#### [Given exercise]
Revise the listing from the line containing "Screen dimensions: 446x794" through its final line, changing "thumbnail" to "preview image" and leaving everything else unchanged.

------------------------------------------------------------

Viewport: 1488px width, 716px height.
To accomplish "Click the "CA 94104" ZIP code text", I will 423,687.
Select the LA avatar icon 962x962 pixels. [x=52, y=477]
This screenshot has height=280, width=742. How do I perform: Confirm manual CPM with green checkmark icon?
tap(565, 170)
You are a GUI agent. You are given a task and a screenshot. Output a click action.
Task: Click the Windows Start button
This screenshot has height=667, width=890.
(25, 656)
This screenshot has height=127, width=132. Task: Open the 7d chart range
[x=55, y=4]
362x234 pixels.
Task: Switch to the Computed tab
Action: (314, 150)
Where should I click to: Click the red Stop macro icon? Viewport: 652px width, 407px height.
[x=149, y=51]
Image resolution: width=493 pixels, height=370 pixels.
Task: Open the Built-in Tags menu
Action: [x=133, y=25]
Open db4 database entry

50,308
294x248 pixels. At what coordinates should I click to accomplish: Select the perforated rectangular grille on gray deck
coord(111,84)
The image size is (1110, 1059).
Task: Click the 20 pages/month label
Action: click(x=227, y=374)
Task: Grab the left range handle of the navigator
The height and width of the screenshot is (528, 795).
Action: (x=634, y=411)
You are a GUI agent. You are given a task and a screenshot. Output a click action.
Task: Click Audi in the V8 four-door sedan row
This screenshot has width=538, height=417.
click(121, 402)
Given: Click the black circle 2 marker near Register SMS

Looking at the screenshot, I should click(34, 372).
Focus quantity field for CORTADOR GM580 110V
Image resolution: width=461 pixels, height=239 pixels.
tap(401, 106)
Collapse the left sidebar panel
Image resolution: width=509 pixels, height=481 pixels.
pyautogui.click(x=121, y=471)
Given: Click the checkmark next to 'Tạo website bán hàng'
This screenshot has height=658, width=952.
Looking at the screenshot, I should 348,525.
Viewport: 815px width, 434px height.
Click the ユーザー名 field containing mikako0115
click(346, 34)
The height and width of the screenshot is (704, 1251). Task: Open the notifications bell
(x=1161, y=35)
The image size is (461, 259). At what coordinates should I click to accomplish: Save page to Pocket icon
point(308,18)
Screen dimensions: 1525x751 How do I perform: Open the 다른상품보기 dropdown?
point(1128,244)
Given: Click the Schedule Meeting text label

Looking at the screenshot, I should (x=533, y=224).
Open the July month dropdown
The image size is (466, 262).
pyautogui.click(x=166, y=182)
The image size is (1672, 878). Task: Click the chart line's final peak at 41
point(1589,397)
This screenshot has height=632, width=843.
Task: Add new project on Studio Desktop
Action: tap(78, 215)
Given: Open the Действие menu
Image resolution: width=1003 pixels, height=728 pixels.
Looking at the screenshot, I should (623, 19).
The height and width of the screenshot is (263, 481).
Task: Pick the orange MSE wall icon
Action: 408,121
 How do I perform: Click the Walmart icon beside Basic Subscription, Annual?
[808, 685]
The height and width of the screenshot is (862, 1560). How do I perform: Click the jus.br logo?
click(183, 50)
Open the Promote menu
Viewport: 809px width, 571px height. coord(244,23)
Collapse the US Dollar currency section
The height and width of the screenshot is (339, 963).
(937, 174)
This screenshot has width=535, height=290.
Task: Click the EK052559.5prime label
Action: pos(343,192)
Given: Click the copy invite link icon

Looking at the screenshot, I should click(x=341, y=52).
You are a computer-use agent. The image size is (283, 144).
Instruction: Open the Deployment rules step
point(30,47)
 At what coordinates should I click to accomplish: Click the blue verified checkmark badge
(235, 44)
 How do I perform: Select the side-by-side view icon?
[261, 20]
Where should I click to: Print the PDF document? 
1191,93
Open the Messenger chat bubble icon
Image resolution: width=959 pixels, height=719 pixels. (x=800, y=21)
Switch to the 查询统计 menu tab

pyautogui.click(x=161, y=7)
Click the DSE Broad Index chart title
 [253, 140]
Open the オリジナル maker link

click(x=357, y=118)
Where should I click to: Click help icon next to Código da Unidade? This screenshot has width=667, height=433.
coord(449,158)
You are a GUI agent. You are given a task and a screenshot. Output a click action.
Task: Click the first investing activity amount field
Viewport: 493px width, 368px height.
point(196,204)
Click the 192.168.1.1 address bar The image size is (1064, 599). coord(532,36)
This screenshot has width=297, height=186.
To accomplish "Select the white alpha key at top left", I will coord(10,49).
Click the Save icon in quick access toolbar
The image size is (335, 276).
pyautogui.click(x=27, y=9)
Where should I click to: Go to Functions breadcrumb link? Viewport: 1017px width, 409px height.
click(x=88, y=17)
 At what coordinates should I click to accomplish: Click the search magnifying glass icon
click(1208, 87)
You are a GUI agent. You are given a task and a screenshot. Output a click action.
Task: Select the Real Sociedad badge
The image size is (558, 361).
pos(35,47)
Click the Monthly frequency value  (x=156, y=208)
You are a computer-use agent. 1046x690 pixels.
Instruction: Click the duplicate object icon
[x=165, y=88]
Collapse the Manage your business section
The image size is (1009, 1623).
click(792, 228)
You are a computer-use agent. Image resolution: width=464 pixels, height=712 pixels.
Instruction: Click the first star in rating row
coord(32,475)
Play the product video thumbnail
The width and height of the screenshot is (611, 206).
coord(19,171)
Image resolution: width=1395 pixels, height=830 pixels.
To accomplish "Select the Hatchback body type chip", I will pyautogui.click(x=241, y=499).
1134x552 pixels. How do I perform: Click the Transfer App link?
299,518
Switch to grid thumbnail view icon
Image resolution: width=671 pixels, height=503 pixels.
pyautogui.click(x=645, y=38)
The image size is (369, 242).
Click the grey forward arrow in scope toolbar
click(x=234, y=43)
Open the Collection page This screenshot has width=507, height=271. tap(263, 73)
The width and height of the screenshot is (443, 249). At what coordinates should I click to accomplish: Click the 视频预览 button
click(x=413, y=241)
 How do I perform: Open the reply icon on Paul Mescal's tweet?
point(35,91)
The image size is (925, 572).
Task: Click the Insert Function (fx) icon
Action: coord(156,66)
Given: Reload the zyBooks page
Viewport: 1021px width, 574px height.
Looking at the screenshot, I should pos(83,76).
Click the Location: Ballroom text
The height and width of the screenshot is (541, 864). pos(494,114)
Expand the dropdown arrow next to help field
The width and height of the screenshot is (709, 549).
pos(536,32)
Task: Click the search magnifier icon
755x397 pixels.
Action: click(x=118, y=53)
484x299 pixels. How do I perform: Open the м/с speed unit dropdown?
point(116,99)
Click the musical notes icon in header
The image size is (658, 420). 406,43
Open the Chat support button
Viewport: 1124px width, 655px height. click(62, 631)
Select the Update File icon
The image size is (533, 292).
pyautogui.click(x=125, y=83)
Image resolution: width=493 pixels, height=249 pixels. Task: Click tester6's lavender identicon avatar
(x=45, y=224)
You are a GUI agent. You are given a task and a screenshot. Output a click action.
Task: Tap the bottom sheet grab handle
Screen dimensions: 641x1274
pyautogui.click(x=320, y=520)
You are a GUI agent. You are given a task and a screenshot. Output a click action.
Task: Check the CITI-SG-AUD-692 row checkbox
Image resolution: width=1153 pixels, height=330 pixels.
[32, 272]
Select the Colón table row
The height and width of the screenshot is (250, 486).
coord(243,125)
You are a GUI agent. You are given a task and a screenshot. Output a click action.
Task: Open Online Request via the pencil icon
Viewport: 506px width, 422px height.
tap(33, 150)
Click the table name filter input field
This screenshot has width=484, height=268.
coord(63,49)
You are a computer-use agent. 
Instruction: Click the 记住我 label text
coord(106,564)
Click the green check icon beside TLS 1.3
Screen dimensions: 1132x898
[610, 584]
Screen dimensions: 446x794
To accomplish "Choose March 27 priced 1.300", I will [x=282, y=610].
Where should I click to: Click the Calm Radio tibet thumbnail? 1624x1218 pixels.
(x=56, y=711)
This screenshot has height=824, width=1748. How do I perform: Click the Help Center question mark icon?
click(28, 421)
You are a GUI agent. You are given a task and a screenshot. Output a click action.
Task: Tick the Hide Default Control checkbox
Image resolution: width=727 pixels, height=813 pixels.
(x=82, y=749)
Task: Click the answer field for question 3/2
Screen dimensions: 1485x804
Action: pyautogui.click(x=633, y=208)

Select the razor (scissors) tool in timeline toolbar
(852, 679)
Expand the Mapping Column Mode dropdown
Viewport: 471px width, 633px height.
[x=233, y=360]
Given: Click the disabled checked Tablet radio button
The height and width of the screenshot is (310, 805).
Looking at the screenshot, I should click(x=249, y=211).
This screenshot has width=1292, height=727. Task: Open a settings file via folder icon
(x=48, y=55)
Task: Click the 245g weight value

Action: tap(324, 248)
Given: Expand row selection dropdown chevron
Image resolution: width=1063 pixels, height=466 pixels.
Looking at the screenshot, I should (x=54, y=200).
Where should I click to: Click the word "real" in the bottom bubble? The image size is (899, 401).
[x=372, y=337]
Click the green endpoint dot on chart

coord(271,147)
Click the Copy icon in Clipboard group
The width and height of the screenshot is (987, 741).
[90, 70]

------------------------------------------------------------

#### [Finished exercise]
Screen dimensions: 446x794
To accomplish "Choose March 27 priced 1.300", I will [x=282, y=610].
Where should I click to: Click the Calm Radio tibet preview image? 1624x1218 pixels.
(x=56, y=711)
This screenshot has height=824, width=1748. How do I perform: Click the Help Center question mark icon?
click(28, 421)
You are a GUI agent. You are given a task and a screenshot. Output a click action.
Task: Tick the Hide Default Control checkbox
Image resolution: width=727 pixels, height=813 pixels.
(x=82, y=749)
Task: Click the answer field for question 3/2
Screen dimensions: 1485x804
Action: pyautogui.click(x=633, y=208)

Select the razor (scissors) tool in timeline toolbar
(852, 679)
Expand the Mapping Column Mode dropdown
Viewport: 471px width, 633px height.
[x=233, y=360]
Given: Click the disabled checked Tablet radio button
The height and width of the screenshot is (310, 805).
Looking at the screenshot, I should click(x=249, y=211).
This screenshot has width=1292, height=727. Task: Open a settings file via folder icon
(x=48, y=55)
Task: Click the 245g weight value

Action: tap(324, 248)
Given: Expand row selection dropdown chevron
Image resolution: width=1063 pixels, height=466 pixels.
Looking at the screenshot, I should (x=54, y=200).
Where should I click to: Click the word "real" in the bottom bubble? The image size is (899, 401).
[x=372, y=337]
Click the green endpoint dot on chart

coord(271,147)
Click the Copy icon in Clipboard group
The width and height of the screenshot is (987, 741).
[90, 70]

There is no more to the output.